Stop and think a little. Is what we are seeing the “deracination” of immigration as an issue? Or are these opinions a reflection of racism becoming a more complicated than our current depiction of “white prejudice”? I don’t know but is reminds us again of the challenges we face in managing the competing needs of the economy, community and individual families.

Understandably, the left-wing opponents of nationalism find political concerns in the polling – not surprising given this finding:

 ...48% of the population would consider supporting a new anti-immigration party committed to challenging Islamic extremism, and would support policies to make it statutory for all public buildings to fly the flag of St George or the Union flag.

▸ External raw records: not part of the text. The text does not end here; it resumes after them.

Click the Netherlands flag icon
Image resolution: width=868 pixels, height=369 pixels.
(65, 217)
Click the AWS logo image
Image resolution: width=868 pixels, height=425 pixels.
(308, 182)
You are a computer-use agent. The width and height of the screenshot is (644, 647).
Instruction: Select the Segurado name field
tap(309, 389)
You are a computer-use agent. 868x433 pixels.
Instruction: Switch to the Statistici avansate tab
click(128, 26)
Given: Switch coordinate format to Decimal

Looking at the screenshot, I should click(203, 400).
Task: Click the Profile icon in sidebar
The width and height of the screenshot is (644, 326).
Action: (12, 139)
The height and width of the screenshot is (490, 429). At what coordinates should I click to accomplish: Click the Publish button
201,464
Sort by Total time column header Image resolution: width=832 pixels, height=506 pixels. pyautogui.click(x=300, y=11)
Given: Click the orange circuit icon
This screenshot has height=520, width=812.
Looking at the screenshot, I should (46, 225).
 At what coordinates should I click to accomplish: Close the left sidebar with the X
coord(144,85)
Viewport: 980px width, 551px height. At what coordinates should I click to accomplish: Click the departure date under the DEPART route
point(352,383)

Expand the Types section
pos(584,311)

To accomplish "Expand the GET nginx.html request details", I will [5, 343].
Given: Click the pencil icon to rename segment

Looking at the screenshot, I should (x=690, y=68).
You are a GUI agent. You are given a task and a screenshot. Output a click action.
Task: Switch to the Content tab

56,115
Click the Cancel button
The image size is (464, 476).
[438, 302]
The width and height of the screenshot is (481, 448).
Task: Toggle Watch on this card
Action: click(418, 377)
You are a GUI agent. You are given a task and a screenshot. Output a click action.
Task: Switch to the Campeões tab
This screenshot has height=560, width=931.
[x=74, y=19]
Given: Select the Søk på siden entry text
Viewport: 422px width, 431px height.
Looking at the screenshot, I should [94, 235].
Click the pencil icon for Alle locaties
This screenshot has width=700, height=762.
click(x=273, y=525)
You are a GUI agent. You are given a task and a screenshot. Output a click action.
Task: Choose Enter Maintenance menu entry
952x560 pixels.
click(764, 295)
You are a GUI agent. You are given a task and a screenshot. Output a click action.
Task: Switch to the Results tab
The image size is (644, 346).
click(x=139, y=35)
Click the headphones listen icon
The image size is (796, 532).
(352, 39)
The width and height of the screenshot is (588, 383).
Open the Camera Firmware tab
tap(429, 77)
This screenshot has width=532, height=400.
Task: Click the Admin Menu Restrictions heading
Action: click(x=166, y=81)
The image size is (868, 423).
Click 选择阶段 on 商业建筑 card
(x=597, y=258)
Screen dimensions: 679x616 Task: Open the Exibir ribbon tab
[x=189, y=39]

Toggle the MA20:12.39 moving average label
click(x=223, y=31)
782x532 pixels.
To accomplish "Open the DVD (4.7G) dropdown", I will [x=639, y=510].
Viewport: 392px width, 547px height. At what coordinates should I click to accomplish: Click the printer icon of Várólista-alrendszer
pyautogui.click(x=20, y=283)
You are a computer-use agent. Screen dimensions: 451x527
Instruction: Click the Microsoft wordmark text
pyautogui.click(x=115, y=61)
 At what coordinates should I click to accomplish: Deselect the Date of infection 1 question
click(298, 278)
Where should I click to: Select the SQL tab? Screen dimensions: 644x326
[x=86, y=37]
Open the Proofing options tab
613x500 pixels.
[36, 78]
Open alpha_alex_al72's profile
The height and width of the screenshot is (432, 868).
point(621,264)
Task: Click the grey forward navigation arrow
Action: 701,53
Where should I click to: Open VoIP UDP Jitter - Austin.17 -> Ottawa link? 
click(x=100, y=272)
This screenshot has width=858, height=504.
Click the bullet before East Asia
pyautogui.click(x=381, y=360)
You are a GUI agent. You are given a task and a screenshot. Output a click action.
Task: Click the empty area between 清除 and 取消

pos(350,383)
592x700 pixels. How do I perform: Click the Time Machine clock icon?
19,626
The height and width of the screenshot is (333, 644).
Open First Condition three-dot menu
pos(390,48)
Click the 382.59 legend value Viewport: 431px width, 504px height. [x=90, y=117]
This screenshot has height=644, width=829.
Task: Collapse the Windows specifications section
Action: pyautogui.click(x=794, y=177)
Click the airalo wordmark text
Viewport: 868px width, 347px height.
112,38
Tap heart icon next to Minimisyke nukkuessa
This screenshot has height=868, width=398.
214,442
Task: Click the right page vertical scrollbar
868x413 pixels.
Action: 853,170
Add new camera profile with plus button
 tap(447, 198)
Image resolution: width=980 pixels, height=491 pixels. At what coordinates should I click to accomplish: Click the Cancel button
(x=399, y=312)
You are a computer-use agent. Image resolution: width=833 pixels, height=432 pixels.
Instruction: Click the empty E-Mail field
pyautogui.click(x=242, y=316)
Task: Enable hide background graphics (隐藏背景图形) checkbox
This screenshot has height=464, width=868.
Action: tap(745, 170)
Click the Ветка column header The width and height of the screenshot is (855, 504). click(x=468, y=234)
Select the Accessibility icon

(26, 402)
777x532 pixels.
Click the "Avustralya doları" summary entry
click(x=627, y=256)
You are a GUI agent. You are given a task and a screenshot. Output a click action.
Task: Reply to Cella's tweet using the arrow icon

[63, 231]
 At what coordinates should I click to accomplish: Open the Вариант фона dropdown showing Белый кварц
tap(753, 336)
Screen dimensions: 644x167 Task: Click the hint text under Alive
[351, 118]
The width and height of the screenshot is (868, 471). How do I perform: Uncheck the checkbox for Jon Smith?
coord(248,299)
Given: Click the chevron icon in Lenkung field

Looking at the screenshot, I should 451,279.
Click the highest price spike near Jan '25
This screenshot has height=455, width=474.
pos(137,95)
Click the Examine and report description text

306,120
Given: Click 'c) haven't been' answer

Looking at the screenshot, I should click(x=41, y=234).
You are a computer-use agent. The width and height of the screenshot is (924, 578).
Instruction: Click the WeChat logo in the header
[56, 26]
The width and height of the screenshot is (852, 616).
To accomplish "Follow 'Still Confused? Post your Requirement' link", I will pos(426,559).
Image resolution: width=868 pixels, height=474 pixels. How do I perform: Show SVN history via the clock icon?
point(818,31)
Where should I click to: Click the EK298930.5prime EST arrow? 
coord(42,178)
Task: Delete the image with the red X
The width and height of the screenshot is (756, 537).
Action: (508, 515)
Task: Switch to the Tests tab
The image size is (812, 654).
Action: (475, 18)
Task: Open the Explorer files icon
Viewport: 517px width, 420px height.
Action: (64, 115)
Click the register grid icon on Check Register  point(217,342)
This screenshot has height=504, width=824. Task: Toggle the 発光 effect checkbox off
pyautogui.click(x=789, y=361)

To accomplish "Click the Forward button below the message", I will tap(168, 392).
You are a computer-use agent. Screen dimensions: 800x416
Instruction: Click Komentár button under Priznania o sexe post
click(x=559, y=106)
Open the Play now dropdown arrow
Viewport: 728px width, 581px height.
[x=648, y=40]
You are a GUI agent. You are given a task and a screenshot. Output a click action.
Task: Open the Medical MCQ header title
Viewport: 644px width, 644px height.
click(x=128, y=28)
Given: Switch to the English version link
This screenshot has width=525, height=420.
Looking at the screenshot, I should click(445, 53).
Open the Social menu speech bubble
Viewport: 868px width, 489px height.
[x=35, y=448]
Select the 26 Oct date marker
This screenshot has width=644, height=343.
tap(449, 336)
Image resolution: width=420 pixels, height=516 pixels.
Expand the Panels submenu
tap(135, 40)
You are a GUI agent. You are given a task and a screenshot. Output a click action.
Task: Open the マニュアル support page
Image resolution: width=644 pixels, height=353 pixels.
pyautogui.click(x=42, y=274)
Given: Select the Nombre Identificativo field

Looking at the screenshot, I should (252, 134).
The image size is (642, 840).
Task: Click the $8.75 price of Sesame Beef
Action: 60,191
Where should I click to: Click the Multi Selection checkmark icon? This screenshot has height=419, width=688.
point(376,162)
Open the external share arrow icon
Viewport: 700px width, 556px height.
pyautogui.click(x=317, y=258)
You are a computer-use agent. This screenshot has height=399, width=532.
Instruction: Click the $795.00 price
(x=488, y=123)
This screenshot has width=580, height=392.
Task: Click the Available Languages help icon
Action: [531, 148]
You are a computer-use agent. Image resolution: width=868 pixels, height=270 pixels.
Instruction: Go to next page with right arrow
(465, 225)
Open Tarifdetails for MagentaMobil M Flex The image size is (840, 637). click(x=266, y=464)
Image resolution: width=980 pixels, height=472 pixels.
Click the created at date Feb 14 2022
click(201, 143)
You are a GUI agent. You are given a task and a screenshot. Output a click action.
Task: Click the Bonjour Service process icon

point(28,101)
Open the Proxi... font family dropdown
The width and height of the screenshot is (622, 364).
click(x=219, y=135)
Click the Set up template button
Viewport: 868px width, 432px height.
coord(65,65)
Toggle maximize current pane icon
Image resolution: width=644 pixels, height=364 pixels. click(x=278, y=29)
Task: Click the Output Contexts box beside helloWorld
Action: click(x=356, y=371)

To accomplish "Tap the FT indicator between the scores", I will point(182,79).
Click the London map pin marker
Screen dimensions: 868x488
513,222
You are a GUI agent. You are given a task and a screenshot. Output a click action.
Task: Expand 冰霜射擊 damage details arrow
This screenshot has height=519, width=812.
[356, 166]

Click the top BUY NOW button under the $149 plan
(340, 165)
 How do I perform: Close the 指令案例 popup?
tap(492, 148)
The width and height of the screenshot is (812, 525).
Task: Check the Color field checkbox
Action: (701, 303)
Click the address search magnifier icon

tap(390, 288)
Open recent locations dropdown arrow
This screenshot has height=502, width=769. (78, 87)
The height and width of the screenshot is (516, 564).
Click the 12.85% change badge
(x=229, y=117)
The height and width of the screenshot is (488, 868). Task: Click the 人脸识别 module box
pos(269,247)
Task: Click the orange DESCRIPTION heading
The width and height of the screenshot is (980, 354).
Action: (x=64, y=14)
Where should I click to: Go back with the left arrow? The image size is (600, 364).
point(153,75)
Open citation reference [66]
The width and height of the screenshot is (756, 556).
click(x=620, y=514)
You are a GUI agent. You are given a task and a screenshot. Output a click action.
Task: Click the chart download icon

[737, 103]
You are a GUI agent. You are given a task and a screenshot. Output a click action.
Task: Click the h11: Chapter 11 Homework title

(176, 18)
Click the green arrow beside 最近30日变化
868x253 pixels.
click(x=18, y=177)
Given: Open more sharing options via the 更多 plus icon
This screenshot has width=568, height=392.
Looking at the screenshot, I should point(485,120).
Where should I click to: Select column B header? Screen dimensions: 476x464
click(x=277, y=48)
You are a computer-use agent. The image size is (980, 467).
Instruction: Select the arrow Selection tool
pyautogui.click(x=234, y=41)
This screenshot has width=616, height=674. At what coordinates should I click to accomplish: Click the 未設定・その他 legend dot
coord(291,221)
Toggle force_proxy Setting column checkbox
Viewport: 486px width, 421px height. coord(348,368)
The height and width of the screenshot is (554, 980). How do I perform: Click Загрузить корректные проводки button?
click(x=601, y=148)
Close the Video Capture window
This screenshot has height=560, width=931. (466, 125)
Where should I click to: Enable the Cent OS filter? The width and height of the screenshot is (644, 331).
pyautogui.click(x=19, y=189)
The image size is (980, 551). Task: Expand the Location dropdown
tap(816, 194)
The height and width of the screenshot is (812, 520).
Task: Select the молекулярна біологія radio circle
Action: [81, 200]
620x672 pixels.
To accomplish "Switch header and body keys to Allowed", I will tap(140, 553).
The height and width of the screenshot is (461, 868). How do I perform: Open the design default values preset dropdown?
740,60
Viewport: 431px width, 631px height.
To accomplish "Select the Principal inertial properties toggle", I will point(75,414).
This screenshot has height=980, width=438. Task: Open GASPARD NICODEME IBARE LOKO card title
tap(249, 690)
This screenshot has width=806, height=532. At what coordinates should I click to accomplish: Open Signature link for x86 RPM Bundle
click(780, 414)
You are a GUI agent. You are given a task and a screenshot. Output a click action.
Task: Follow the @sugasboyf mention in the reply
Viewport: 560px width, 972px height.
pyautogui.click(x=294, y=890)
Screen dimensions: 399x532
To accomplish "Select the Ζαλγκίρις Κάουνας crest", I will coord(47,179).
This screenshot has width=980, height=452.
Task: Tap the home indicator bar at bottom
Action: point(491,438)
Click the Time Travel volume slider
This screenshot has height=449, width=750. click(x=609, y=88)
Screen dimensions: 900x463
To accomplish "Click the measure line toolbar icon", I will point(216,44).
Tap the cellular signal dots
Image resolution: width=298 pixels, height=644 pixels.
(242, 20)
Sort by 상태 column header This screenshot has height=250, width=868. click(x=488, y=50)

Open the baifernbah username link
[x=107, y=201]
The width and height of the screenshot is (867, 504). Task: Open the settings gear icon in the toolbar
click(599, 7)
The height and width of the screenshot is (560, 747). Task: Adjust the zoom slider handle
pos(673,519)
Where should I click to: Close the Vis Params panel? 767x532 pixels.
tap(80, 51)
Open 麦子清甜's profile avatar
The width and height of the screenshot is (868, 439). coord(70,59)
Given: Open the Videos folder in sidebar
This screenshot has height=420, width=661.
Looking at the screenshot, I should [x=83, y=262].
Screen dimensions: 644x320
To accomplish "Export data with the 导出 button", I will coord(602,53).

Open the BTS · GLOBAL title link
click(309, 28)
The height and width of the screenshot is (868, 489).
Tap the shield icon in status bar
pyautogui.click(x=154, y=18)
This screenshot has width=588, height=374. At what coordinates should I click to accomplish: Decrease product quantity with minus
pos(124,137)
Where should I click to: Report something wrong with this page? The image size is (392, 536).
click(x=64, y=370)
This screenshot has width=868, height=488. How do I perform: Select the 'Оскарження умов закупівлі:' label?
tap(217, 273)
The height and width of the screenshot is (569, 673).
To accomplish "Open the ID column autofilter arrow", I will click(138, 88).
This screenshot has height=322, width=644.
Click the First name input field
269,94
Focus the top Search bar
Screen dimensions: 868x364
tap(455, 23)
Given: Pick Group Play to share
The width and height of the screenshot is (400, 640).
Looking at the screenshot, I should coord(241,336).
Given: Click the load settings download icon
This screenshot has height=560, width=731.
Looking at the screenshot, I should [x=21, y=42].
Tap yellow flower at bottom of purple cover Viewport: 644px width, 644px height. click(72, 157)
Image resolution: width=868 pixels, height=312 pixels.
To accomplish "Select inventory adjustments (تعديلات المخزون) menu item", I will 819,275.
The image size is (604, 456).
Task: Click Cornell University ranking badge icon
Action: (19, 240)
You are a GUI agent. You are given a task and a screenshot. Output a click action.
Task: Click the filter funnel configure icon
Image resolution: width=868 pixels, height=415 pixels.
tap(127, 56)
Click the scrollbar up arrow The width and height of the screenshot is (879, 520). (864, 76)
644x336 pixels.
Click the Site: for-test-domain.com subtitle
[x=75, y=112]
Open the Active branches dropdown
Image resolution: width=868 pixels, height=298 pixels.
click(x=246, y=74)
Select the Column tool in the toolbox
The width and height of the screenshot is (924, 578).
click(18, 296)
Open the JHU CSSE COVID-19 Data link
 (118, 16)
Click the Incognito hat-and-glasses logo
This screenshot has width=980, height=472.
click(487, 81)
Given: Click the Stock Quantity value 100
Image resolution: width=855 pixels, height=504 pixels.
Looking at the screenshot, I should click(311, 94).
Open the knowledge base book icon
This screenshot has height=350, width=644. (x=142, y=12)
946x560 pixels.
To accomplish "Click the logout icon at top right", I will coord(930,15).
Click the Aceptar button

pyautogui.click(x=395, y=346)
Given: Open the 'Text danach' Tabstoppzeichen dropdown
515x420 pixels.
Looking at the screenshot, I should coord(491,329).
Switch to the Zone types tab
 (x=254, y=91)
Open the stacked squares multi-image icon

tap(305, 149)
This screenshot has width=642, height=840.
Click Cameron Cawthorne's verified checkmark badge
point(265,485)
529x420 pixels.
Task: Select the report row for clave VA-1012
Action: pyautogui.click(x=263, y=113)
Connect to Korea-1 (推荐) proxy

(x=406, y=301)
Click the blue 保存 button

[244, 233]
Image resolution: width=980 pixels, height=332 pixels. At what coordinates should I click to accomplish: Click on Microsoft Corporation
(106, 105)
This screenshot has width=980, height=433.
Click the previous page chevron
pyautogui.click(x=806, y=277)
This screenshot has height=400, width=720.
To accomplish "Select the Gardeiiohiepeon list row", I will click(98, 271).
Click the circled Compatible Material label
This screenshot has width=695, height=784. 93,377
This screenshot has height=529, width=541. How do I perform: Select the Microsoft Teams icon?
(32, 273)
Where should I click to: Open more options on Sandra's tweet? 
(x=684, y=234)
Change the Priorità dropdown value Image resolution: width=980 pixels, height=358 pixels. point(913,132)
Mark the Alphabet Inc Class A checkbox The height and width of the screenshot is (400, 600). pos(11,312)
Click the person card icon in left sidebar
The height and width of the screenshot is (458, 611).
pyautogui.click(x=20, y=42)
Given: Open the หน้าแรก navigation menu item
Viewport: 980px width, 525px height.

I guess that these people would also be susceptible to protectionism, to tougher punishments for criminals, to less tolerance of bad behaviour and to a host of intrusive measures aimed at creating that stable, predictable, mildly hierarchical society beloved of Fabians. This is why we must watch with care the debate inside the Labour Party – the ascendancy of beer-bellied, rough-talking union masters may just, if connected to the agenda of immigration control, nationalism and protectionism, create a terrible government. A government badging itself one of "national recovery" and employing all the techniques of modern media to enforce compliance - far more effectively that with America's NRA in the 1930s.

"Perhaps the most famous case was Jacob Maged, the fourty-nine year-old immigrant dry cleaner who spent three months in jail in 1934 for charging thirty-five cents to press a suit, when the NRA had insisted that all loyal Americans must charge at least fourty cents"


...one that would destroy the great good that has come from 50 years of free trade and free enterprise and squash any real hope of recovery.